Task >> Word for word, retype the lines from the one containing "Instruction: Open the Options menu" to the one containing "Task: Choose the Rotate tool" below, keeping both end lines and dropping the pictures.

Exercise data >>
◇ ◇ ◇

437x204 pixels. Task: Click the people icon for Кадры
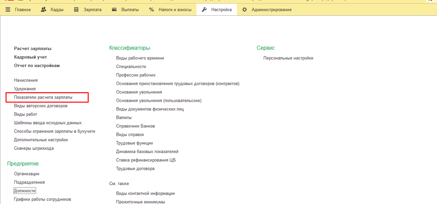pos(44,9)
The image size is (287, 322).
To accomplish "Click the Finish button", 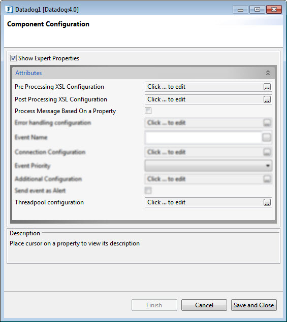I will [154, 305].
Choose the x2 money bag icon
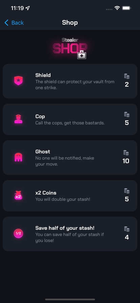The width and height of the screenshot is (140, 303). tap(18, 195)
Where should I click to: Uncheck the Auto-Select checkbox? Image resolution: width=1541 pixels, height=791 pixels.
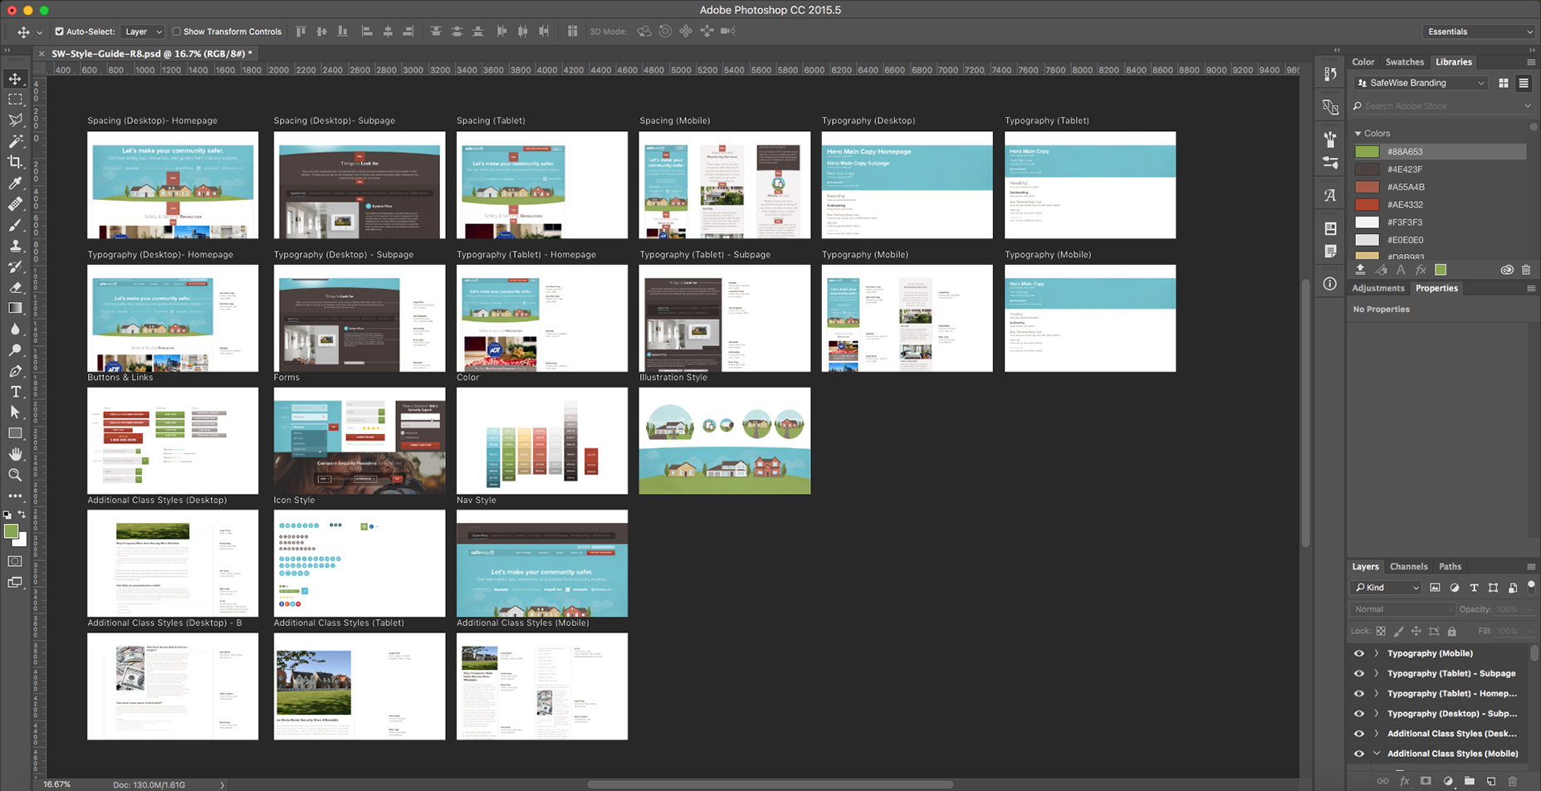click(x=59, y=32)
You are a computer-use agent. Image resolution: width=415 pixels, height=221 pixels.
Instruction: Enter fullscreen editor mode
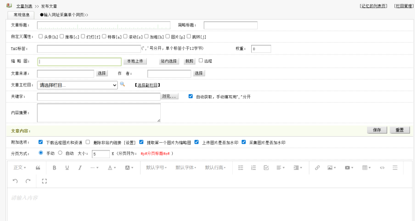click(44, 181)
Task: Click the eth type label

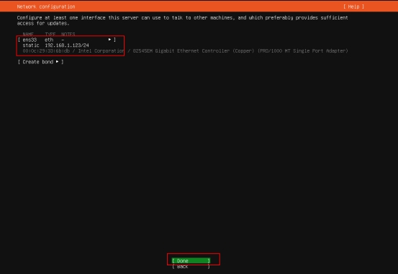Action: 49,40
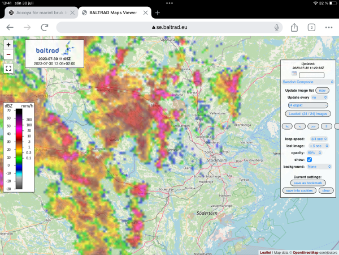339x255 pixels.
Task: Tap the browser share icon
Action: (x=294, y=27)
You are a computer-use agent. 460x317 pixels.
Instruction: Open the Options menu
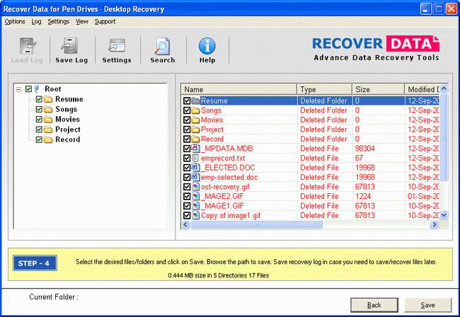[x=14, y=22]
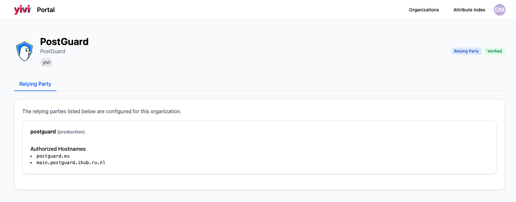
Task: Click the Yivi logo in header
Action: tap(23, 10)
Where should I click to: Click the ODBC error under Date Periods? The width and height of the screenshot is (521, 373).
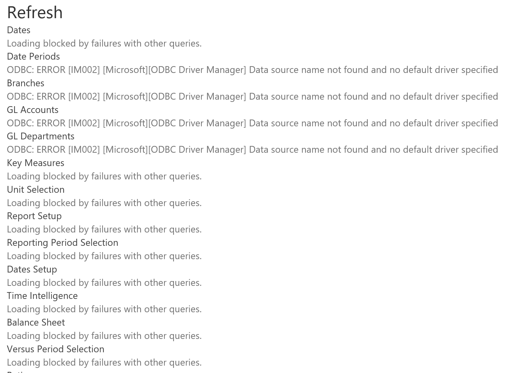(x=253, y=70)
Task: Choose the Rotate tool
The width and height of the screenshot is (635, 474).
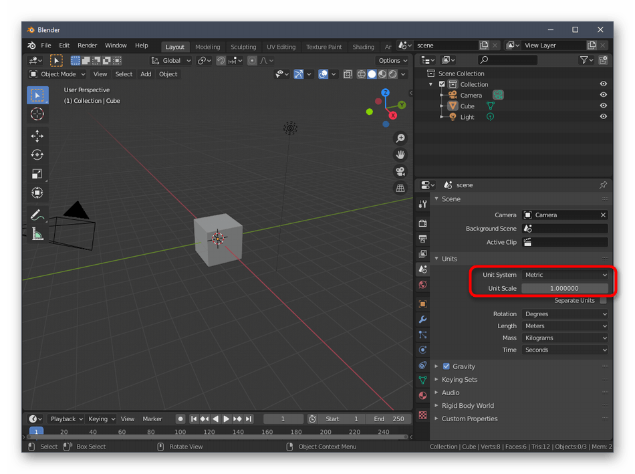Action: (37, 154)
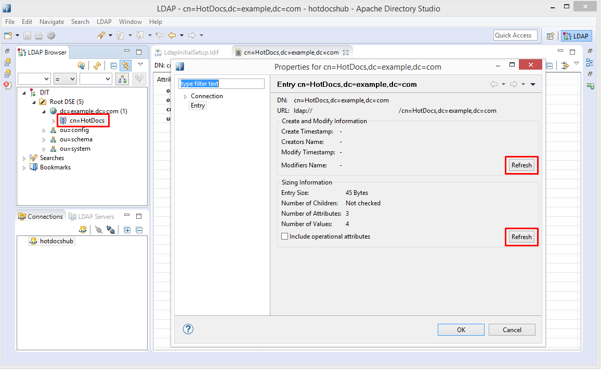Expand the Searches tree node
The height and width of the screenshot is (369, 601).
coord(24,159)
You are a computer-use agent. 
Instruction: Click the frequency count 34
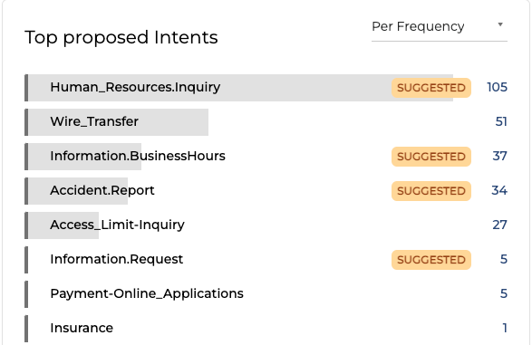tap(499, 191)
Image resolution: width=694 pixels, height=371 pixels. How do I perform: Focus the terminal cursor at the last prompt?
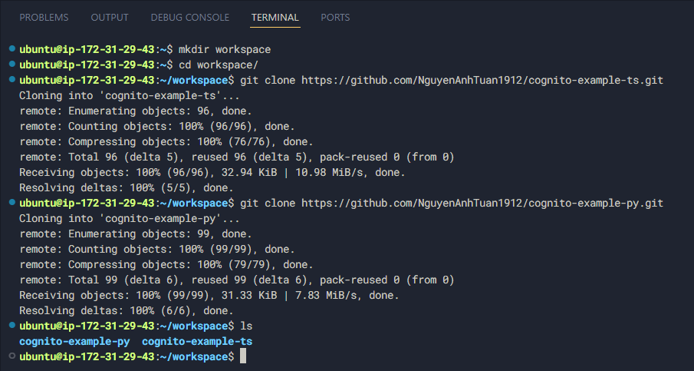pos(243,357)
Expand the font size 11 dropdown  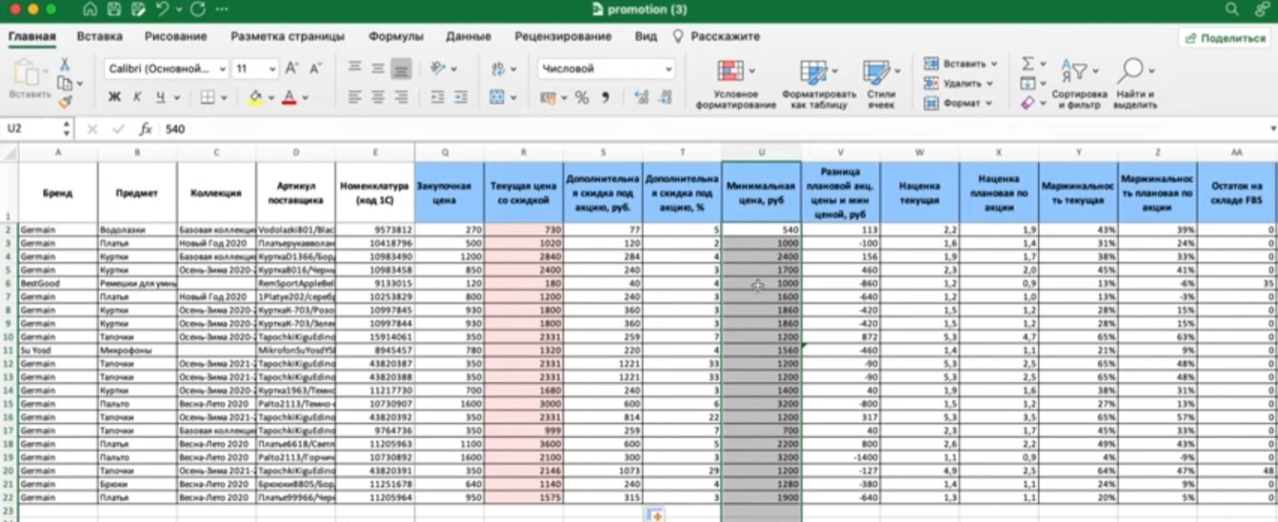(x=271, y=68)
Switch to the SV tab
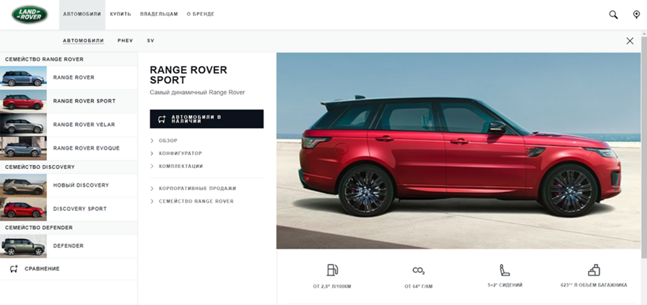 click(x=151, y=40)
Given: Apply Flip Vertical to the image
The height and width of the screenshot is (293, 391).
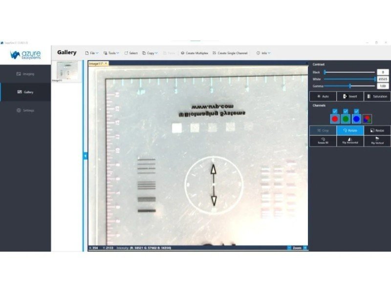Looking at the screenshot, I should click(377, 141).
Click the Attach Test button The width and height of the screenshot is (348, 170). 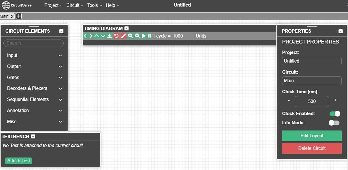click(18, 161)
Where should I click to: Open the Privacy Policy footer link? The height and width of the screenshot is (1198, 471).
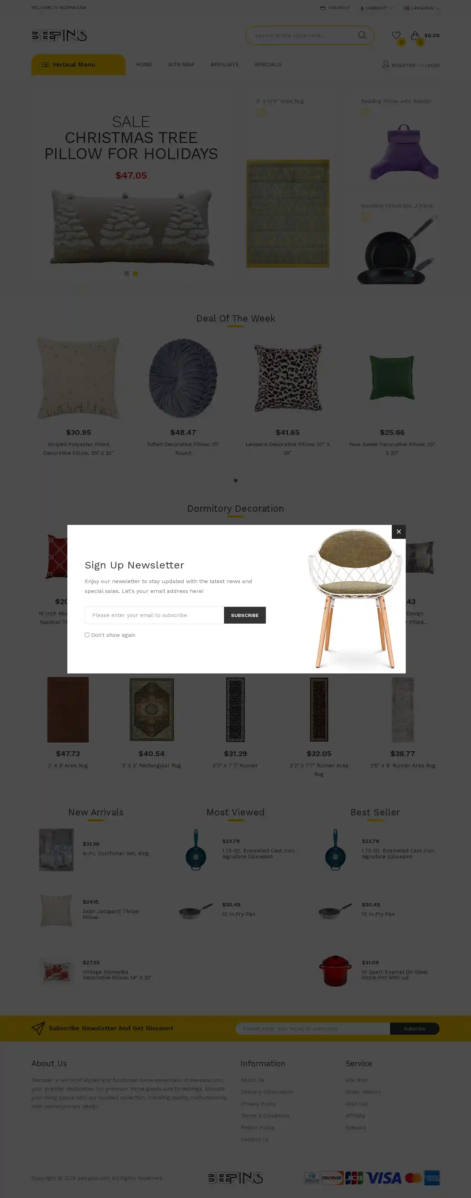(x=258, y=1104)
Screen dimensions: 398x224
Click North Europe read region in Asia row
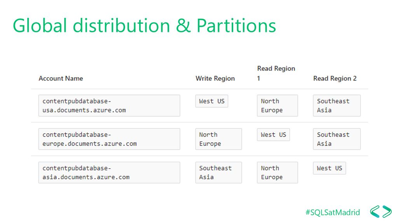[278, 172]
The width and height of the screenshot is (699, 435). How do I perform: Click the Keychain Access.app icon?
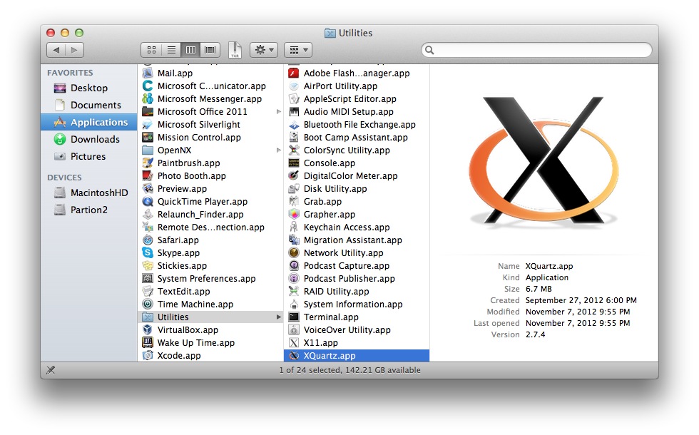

◇ ◇ ◇

Response below >>
Instruction: Open the Options menu
[x=14, y=22]
Task: Click the Yivi logo in header
Action: tap(23, 10)
Where should I click to: Click the ODBC error under Date Periods? The width and height of the screenshot is (521, 373).
(x=253, y=70)
Task: Choose the Rotate tool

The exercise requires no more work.